The Supervision of Supervision (SoS) Group emerged naturally from the GSN SIG meeting, following a call for more research after a world-wide survey[ii]. Several individuals expressed interest. One offered to conduct an Objective Data Analysis from an outsider position; another stepped forward as Supervisor, and three people as participants. I was excited by the idea yet hesitated. I noticed I was fearful, also curious about what I could bring to the inquiry. I realised I could bring myself and first person meta-reflections of my experience. Settling on this as a distinctive contribution, I eased into my place as the final participant.

We decided to engage in four SoS groups, each of 1.5 hours. We would record the sessions; the external researcher would listen and then delete recordings, attending to concerns about confidentiality. The Supervisor would hold the group and, together, we would review the process at the end.

The emerging research process

The External Researcher circulated documentation regarding his role and methodology. This was discussed at length during our SoS sessions.

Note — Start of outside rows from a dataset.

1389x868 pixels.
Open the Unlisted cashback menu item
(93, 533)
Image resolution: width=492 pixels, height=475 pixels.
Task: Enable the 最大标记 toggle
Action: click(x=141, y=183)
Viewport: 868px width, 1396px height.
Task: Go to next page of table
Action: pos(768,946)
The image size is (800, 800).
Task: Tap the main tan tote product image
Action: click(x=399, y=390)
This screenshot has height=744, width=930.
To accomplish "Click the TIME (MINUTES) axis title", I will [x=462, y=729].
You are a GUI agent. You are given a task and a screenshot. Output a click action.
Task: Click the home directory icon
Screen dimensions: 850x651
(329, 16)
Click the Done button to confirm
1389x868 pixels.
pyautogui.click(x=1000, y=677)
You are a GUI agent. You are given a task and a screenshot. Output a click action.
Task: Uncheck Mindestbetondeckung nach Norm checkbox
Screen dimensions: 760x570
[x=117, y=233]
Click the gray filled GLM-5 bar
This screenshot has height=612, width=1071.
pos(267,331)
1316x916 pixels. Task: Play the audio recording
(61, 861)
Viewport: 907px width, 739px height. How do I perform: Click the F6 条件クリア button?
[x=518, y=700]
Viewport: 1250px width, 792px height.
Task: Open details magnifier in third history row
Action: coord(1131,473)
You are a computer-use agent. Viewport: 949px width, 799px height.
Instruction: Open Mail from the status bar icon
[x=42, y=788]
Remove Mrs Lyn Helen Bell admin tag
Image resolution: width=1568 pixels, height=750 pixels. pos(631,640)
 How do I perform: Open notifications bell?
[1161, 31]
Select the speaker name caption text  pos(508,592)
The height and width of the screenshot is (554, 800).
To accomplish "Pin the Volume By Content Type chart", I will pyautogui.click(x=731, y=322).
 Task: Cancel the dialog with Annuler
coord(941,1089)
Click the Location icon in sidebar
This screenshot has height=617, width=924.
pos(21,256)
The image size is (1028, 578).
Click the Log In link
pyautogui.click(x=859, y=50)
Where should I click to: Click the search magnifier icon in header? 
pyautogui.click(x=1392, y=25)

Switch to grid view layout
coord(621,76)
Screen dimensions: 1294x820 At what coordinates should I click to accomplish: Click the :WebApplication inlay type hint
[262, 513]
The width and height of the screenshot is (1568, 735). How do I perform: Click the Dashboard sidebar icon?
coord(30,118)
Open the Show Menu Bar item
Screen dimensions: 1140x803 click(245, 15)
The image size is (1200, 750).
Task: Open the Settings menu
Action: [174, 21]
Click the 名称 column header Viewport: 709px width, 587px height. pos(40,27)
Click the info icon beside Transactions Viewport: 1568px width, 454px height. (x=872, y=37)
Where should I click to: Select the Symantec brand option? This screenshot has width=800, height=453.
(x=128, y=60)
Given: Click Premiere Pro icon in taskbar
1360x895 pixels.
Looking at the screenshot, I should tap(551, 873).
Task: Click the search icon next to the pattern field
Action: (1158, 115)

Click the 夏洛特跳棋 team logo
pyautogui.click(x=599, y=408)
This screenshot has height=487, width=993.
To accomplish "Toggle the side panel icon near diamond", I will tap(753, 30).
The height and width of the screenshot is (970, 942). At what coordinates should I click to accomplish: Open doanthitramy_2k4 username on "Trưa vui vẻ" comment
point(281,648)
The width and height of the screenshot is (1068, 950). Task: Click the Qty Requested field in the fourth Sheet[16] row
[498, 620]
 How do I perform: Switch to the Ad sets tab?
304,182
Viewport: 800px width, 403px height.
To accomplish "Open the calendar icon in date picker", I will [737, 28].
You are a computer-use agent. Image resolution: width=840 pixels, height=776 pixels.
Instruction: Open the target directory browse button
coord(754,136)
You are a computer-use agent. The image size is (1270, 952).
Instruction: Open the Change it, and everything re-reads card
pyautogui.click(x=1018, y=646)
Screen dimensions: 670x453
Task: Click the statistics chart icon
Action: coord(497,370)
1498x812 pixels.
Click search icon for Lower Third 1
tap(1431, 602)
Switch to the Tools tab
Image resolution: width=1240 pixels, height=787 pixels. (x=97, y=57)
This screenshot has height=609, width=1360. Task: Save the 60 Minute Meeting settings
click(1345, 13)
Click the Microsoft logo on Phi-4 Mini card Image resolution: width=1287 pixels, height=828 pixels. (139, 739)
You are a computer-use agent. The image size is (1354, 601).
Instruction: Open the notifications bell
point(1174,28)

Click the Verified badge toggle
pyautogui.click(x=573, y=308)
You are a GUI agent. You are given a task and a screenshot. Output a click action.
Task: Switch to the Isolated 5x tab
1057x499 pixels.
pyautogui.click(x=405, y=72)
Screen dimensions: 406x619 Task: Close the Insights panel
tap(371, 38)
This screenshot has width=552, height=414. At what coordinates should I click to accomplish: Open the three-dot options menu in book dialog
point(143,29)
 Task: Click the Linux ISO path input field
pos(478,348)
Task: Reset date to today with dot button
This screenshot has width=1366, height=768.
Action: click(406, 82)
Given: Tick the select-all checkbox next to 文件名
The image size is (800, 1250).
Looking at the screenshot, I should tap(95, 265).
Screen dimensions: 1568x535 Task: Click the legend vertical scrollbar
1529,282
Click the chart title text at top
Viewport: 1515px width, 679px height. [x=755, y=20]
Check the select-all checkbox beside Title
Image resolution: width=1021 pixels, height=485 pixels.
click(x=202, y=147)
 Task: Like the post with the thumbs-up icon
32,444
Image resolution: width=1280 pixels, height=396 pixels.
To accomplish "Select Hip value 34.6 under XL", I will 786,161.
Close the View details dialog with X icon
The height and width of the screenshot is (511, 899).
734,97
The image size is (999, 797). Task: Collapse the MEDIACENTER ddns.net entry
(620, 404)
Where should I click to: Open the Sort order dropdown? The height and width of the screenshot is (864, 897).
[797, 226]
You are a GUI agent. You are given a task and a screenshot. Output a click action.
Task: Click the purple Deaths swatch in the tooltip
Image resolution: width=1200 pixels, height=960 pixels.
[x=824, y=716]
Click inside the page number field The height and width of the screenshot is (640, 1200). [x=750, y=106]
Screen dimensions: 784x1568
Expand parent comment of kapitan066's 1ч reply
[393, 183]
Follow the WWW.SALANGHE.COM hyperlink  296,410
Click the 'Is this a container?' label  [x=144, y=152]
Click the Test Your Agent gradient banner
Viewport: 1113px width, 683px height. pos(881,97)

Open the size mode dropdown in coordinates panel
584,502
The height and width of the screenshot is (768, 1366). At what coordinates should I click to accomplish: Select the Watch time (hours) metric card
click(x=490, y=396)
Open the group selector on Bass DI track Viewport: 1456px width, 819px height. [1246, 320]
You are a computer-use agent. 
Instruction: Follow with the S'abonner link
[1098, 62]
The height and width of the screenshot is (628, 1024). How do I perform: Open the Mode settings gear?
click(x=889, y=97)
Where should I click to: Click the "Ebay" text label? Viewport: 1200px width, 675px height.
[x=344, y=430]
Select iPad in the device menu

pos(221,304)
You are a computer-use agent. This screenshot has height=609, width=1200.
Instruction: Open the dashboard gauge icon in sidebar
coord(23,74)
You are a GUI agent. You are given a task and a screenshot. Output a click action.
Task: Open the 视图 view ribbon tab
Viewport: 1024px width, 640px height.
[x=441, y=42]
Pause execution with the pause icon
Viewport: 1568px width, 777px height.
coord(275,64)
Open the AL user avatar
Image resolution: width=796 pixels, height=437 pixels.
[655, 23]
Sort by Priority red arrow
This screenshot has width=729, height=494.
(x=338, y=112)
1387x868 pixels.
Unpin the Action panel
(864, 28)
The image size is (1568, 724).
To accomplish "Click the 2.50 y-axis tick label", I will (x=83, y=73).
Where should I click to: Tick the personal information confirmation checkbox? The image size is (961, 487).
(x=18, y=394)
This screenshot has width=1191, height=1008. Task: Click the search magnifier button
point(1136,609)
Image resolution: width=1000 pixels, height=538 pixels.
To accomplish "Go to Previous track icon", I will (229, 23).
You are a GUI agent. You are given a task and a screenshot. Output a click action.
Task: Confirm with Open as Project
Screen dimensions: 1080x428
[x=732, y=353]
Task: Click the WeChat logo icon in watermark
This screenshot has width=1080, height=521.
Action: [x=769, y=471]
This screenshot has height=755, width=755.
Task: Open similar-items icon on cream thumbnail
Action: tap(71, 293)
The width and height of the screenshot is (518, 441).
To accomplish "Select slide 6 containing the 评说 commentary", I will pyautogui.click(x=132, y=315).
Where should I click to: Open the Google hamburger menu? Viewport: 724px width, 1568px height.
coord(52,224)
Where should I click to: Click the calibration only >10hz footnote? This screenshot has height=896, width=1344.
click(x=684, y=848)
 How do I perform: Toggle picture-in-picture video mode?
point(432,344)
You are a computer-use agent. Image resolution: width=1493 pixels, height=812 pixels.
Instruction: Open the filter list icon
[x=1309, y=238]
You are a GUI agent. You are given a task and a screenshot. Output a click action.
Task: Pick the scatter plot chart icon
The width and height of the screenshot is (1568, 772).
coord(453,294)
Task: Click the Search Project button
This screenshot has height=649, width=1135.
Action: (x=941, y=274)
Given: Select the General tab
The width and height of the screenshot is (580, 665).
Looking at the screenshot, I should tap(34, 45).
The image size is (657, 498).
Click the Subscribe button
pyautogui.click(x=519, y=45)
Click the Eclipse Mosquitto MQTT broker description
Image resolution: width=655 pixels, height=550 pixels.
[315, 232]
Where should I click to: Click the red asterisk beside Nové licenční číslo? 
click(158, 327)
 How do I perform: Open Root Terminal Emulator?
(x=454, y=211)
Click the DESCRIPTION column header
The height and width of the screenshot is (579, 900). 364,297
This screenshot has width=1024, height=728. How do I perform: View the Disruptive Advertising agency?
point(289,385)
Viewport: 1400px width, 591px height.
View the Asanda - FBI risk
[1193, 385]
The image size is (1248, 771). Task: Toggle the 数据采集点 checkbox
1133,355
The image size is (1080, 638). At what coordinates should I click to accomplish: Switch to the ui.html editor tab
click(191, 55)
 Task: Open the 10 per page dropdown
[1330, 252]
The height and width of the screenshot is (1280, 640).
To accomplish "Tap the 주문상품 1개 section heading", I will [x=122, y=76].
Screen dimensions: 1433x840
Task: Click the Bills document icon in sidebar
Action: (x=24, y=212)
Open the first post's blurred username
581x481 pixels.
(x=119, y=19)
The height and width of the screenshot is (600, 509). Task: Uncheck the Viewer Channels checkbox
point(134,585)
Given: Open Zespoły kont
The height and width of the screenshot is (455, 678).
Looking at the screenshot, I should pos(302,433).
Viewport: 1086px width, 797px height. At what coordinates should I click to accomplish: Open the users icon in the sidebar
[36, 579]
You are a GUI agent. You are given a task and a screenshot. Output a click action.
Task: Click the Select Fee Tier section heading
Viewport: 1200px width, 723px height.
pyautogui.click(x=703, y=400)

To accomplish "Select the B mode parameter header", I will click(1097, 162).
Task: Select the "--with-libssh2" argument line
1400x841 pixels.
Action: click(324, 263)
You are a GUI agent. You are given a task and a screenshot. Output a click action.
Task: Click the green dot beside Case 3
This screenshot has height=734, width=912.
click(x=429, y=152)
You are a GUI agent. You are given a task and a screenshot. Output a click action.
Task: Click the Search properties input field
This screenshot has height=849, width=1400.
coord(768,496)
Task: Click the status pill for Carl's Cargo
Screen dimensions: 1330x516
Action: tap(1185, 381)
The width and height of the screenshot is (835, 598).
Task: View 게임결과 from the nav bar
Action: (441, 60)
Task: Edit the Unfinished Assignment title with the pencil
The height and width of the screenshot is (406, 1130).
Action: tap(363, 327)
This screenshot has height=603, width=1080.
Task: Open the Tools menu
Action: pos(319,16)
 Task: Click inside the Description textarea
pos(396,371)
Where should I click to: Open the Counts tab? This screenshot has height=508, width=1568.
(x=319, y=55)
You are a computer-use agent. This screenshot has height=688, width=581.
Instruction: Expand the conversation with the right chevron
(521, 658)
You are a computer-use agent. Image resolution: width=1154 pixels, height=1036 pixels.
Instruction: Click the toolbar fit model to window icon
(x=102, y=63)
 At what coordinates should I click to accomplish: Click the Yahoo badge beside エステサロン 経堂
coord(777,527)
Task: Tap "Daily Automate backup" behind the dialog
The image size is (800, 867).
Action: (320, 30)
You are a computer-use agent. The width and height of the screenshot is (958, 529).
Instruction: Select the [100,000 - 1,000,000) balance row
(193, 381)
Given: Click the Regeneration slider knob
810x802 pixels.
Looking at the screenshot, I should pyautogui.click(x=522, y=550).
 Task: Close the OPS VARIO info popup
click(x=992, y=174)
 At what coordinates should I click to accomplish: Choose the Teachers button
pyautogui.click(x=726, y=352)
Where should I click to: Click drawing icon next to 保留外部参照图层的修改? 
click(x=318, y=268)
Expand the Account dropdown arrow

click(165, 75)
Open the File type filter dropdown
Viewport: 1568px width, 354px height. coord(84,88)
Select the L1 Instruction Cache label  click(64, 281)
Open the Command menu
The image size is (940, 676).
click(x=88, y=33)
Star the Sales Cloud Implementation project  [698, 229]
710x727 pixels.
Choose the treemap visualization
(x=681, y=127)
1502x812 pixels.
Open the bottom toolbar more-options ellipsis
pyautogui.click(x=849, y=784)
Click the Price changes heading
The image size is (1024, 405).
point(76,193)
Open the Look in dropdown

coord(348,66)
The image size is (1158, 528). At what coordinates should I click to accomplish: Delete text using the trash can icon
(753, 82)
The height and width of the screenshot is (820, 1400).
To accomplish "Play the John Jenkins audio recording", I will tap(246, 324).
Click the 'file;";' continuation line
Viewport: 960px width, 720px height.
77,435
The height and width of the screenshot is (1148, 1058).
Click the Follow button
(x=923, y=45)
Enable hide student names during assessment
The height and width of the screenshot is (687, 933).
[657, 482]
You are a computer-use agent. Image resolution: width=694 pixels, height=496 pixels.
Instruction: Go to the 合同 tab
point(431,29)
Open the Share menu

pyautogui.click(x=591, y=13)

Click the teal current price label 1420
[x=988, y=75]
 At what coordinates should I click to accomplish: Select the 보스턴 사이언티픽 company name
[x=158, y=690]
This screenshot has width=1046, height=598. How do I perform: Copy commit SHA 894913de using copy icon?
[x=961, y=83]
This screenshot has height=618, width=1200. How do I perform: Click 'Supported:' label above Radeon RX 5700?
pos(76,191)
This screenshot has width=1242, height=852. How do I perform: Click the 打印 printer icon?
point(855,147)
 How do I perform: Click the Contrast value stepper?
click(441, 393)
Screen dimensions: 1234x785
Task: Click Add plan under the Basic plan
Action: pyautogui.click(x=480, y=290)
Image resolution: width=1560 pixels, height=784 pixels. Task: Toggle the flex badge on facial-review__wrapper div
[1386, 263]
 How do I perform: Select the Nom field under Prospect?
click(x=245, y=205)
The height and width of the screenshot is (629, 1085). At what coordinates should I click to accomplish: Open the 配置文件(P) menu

My own research process began with considering the Seven-Eyed Model [iii]: a familiar process model for supervision offering seven relational and systemic lenses through which to explore the work of the supervisee. Eye 6 focuses on inner experiencing and depends on being receptive to what is emerging. I recognised I could draw on my ability to be fully present in the moment, accessing my somatic, emotional and cognitive experiencing in relation to whatever unfolds within me and within the group.

In this place of inner attunement I found synergy with autoethnography as a research methodology.

Auto-ethnography

The unique and personal perspective of the researcher is the foundation of auto-ethnography[iv]; a form of autobiographical narrative focussing on the researchers’ experience - this subjective dimension enhancing overall understanding.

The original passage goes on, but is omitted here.